> [Consegna]:
Rispondi alle domande seguenti in base al testo sulla Settimana Santa riportato più sotto.
(a) Quale evento ricorda la Domenica delle Palme?
(b) Quante chiese visitano spesso i fedeli il Giovedì Santo, secondo la tradizione popolare?
(c) Che cosa sostituiva un tempo il suono delle campane il Venerdì Santo?

> [Testo in esame]:
_ _ _ _ _ _ _

Affondano le radici nella storia e nella cultura popolare, tramandate di generazione in generazione.

Processione delle Macchine

Una passata processione con la Macchina portata a spalla dalla Confraternita di Sant'Antonio Abate

La Settimana Santa rappresenta uno dei momenti più intensi e significativi dell’anno liturgico cristiano. I giorni che precedono la Pasqua non sono soltanto un periodo di preparazione religiosa, ma racchiudono tradizioni, riti e curiosità che affondano le radici nella storia e nella cultura popolare, tramandate di generazione in generazione.

Si apre con la Domenica delle Palme, che ricorda l’ingresso di Gesù a Gerusalemme. In molte zone d’Italia, accanto ai tradizionali rami d’ulivo benedetti, si trovano vere e proprie opere intrecciate a mano: piccole croci, corone o cuori realizzati con foglie di palma, simboli di pace e protezione che spesso vengono conservati nelle case per tutto l’anno.

Il Giovedì Santo è legato alla memoria dell’Ultima Cena e alla tradizione della visita ai “Sepolcri”, ovvero gli altari della reposizione allestiti nelle chiese. Secondo una tradizione popolare molto diffusa, i fedeli visitano un numero dispari di chiese — spesso sette — ripercorrendo simbolicamente le tappe della Passione di Cristo.

Il Venerdì Santo è il giorno del silenzio e della riflessione. In molte località italiane si svolgono suggestive processioni serali, con statue sacre portate a spalla, confraternite incappucciate e marce funebri eseguite dalle bande. Un tempo, in segno di lutto, le campane non suonavano e venivano sostituite dal rumore delle “raganelle”, strumenti di legno dal suono secco e ripetitivo.

_ _ _ _ _ _ _

> [Contenuto dei record]:
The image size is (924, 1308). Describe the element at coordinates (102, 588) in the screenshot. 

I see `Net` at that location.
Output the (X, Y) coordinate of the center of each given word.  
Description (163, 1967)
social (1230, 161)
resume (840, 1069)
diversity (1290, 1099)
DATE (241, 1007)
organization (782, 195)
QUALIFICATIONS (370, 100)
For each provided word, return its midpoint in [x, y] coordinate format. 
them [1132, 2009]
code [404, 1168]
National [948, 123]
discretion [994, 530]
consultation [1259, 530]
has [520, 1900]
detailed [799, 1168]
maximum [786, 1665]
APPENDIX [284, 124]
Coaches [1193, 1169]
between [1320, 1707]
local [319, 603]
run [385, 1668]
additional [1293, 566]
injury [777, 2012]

_ _ _ _ _ _ _

> [Soluzione]:
(a) L'ingresso di Gesù a Gerusalemme.
(b) Un numero dispari di chiese, spesso sette.
(c) Il rumore delle "raganelle", strumenti di legno dal suono secco e ripetitivo.